Despite his companions’ glee in salvaging the corpses, Deke recognizes that Pike’s death is the end of a era—an end of the West and the kind of men who died by a code that he himself recognizes and honors—and now belongs to the buzzards that are working beside him at the behest of the railroad and bureaucratic civilization. Afterward, not seeing Sykes corpse amongst the Bunch after having knowingly shot him earlier, Deke allows the posse to ride ahead while he remains at Agua Verde to contemplate his future. When distant gunshots confirm his suspicions that the posse has met with Sykes and his recruited rebels, a subtle smile emerges from Deke’s face. Not much longer, Sykes and his own new posse ride into town to greet the former estranged member of the gang:
Sykes: I Didn’t expect to find you here.
Deke Thornton: Why not? I sent them back; That’s all I said I’d do.
Sykes: They didn’t get very far.
Deke Thornton: I figured.
Sykes: What are your plans, now?
Deke Thornton: Drift around down here. Try to stay out of jail.
Sykes: Well, me and the boys got some work to do. You want to come with us?
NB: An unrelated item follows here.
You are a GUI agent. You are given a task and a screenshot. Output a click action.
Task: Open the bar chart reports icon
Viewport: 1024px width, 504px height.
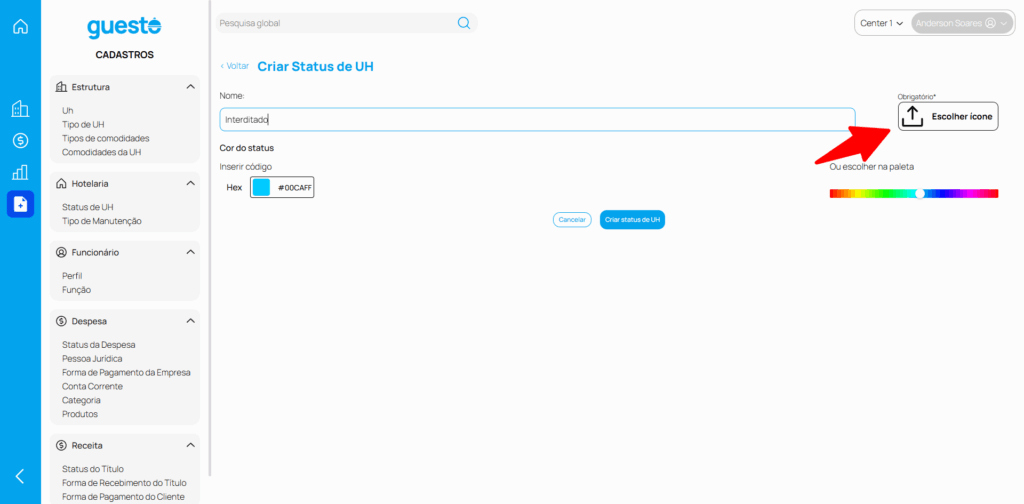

It ain’t like it used to be; but it’ll do.
The dialogue concludes with Deke mounting his horse and joining the new posse: having justified within himself that he’d rather die a man like Pike – a man who confronted death on his own terms and out of an unbreakable code to his friends —rather than a slave to the system in some Yuma prison. With Sykes and himself now the two remaining members, and knowing that the end is near, Deke still understands the significance of dying in the pursuit of honor—even if that means riding as a member in the infamous outlaw gang known as The Wild Bunch.
The Western has always provided perhaps the best canvas for storytellers to impose their broader obsessions of moral ambiguity due to the genre’s general setting of a burgeoning society attempting to civilize a lawless terrain. In both Ride the High Country and The Wild Bunch, Peckinpah offers his own allegorical interpretations of the West and its issues of masculinity, loyalty, and a very gray morality. As Ride the High Country offers a very entertaining and compelling variation upon these typical genre tropes, The Wild Bunch stands as one of the most impressive examples—not only in Peckinpah’s filmography but the genre at large—of how these thematic ideas can be explored in both narrative and craft to exceptional and illuminating results within the Western.